Hearing loss is one of the most common health issues people experience today. It results in a reduced capacity to hear and process sound which produces a range of symptoms that strain communication. This has multifaceted effects on overall health and wellness and can contribute to the development of other health conditions. One of the symptoms hearing loss often produces is tinnitus. Tinnitus is the experience of hearing a sound in one or both ears that others cannot hear. This sound is often described as a ringing, buzzing, or clicking-like noise that is heard mildly or profoundly. According to the Hearing Health Foundation, 90% of all tinnitus cases also occur with hearing loss. 


Tinnitus and hearing loss is often the result of damaged hair cells in the inner ear. These sensory cells concert incoming sound waves into electrical signals. These signals are then carried to the brain, via the auditory nerve, where they are further processed. The brain assigns meaning to these signals which is what allows us to understand what we hear. Tinnitus not only affects hearing capacity and communication; but it can also take a toll on sleep, concentration, produce irritability and fatigue, etc. The Centers for Disease Control and Prevention (CDC) estimates that 20 million people live with chronic tinnitus and 2 million people have debilitating tinnitus. 

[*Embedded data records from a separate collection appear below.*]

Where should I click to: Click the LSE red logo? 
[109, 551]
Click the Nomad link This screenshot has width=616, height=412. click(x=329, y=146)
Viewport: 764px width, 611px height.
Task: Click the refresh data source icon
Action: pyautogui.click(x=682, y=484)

Link Between COVID-19, Hearing Loss & Tinnitus

Emerging research and more recent studies show that hearing loss and tinnitus can be symptoms of long COVID. Long COVID refers to symptoms that persist after the viral infection has completely passed. One study, published in Frontiers in Public Health,  investigated the impact of the virus on tinnitus. It included 3,103 participants in 48 countries; most of whom had pre-existing tinnitus. Researchers found that COVID-19 worsened tinnitus in 40% of participants and 7 participants experienced tinnitus for the first time after having the virus. 


Another study that explores the link between COVID-19, hearing loss, and tinnitus was conducted by researchers at the University of Manchester. This study reviewed 56 existing studies that also showed this link. After collating and analyzing the data across these studies, researchers found that the prevalence of hearing loss was 7.6% among people who experienced the virus. 


Additionally, the prevalence of tinnitus was 14.8% and vertigo was 7.2%. This data shows that COVID-19 can impact the auditory and vestibular systems – the systems that manage to hear and maintain balance. This supports what experts already know to be true about how viruses can impact these systems. Viral infections produce inflammation in the body, including in the inner ear. This swelling can impair the sensory cells and nerves in the inner ear which are critical for receiving and processing incoming sound. Additionally, these studies also highlight the increased stress as a result of the pandemic which also exacerbates tinnitus. 


Tips to Manage Tinnitus 

There are effective and simple ways you can address and manage tinnitus. A few tips include: 

  • Test Hearing. If you have experienced tinnitus or even the most minor changes to hearing, it is important to have your hearing assessed. This is especially important if you have also had COVID. Hearing tests are painless and noninvasive. They are facilitated by a hearing healthcare specialist and are designed to identify any impairment as well as the degree of hearing loss you could be experiencing. The most common treatment for hearing loss is hearing aids which offer countless benefits including alleviating symptoms like tinnitus. 
  • Use Sound Machines. Creating ambient noise is a useful way to shift your attention away from tinnitus. Background noise can help mask tinnitus, alleviating its impact. You can do this by using sound machines or even playing soft sounds in the background using apps. 
  • Breathing Exercises. Processing stress healthily and proactively can also alleviate tinnitus. A simple way you can do this is by integrating breathing exercises into your daily life. This can be as easy as breathing in for 5 seconds and exhaling for another 5 seconds. 
  • Tinnitus Sound Therapy. Another option is tinnitus sound therapy which uses a process known as habituation. This focuses on retraining the brain to perceive tinnitus sounds as harmless.